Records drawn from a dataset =
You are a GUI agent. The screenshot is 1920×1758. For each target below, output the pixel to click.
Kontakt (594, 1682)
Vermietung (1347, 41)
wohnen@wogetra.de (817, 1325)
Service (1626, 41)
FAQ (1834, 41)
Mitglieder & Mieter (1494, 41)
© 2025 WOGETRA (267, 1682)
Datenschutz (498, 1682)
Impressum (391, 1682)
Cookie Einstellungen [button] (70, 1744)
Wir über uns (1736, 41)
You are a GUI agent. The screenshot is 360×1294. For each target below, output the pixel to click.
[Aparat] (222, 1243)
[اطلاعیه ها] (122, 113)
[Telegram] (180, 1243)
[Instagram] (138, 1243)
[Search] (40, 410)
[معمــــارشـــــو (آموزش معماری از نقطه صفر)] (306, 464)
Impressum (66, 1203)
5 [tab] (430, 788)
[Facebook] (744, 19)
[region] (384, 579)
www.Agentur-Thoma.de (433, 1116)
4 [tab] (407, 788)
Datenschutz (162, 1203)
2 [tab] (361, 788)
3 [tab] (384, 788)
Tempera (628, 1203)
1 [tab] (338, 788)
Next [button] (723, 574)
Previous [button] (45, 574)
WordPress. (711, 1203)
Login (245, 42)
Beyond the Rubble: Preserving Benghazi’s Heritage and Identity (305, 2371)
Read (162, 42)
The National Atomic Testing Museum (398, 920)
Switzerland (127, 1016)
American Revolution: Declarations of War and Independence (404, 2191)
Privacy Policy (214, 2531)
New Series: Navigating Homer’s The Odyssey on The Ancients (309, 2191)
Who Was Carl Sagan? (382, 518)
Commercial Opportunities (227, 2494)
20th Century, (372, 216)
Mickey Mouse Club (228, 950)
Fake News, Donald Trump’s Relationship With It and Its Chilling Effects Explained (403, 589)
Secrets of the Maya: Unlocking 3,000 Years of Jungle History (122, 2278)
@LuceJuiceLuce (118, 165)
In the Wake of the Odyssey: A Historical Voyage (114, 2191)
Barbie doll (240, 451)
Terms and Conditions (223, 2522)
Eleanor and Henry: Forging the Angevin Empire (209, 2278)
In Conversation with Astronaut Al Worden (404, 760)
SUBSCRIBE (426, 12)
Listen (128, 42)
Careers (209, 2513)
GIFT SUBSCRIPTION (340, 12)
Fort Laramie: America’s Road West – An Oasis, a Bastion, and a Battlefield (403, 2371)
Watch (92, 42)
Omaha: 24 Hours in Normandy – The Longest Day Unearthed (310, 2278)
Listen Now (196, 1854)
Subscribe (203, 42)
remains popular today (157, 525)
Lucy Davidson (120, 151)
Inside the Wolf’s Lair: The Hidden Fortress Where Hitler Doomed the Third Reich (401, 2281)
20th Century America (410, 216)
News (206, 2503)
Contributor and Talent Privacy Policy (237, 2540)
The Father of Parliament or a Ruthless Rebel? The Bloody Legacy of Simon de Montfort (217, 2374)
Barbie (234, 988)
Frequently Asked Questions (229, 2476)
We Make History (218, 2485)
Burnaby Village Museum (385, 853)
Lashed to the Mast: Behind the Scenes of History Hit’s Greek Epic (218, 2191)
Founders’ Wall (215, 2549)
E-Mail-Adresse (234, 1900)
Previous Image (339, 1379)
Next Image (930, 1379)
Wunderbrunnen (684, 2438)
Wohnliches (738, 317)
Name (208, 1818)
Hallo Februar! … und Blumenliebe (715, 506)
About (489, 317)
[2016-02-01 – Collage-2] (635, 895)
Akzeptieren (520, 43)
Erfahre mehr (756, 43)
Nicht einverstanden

Work required = Copy out all the entries shown above, character for character.

Result for this task =
You are a GUI agent. The screenshot is 1920×1758. For each target below, output the pixel to click.
Kontakt (594, 1682)
Vermietung (1347, 41)
wohnen@wogetra.de (817, 1325)
Service (1626, 41)
FAQ (1834, 41)
Mitglieder & Mieter (1494, 41)
© 2025 WOGETRA (267, 1682)
Datenschutz (498, 1682)
Impressum (391, 1682)
Cookie Einstellungen [button] (70, 1744)
Wir über uns (1736, 41)
You are a GUI agent. The screenshot is 360×1294. For each target below, output the pixel to click.
[Aparat] (222, 1243)
[اطلاعیه ها] (122, 113)
[Telegram] (180, 1243)
[Instagram] (138, 1243)
[Search] (40, 410)
[معمــــارشـــــو (آموزش معماری از نقطه صفر)] (306, 464)
Impressum (66, 1203)
5 [tab] (430, 788)
[Facebook] (744, 19)
[region] (384, 579)
www.Agentur-Thoma.de (433, 1116)
4 [tab] (407, 788)
Datenschutz (162, 1203)
2 [tab] (361, 788)
3 [tab] (384, 788)
Tempera (628, 1203)
1 [tab] (338, 788)
Next [button] (723, 574)
Previous [button] (45, 574)
WordPress. (711, 1203)
Login (245, 42)
Beyond the Rubble: Preserving Benghazi’s Heritage and Identity (305, 2371)
Read (162, 42)
The National Atomic Testing Museum (398, 920)
Switzerland (127, 1016)
American Revolution: Declarations of War and Independence (404, 2191)
Privacy Policy (214, 2531)
New Series: Navigating Homer’s The Odyssey on The Ancients (309, 2191)
Who Was Carl Sagan? (382, 518)
Commercial Opportunities (227, 2494)
20th Century, (372, 216)
Mickey Mouse Club (228, 950)
Fake News, Donald Trump’s Relationship With It and Its Chilling Effects Explained (403, 589)
Secrets of the Maya: Unlocking 3,000 Years of Jungle History (122, 2278)
@LuceJuiceLuce (118, 165)
In the Wake of the Odyssey: A Historical Voyage (114, 2191)
Barbie doll (240, 451)
Terms and Conditions (223, 2522)
Eleanor and Henry: Forging the Angevin Empire (209, 2278)
In Conversation with Astronaut Al Worden (404, 760)
SUBSCRIBE (426, 12)
Listen (128, 42)
Careers (209, 2513)
GIFT SUBSCRIPTION (340, 12)
Fort Laramie: America’s Road West – An Oasis, a Bastion, and a Battlefield (403, 2371)
Watch (92, 42)
Omaha: 24 Hours in Normandy – The Longest Day Unearthed (310, 2278)
Listen Now (196, 1854)
Subscribe (203, 42)
remains popular today (157, 525)
Lucy Davidson (120, 151)
Inside the Wolf’s Lair: The Hidden Fortress Where Hitler Doomed the Third Reich (401, 2281)
20th Century America (410, 216)
News (206, 2503)
Contributor and Talent Privacy Policy (237, 2540)
The Father of Parliament or a Ruthless Rebel? The Bloody Legacy of Simon de Montfort (217, 2374)
Barbie (234, 988)
Frequently Asked Questions (229, 2476)
We Make History (218, 2485)
Burnaby Village Museum (385, 853)
Lashed to the Mast: Behind the Scenes of History Hit’s Greek Epic (218, 2191)
Founders’ Wall (215, 2549)
E-Mail-Adresse (234, 1900)
Previous Image (339, 1379)
Next Image (930, 1379)
Wunderbrunnen (684, 2438)
Wohnliches (738, 317)
Name (208, 1818)
Hallo Februar! … und Blumenliebe (715, 506)
About (489, 317)
[2016-02-01 – Collage-2] (635, 895)
Akzeptieren (520, 43)
Erfahre mehr (756, 43)
Nicht einverstanden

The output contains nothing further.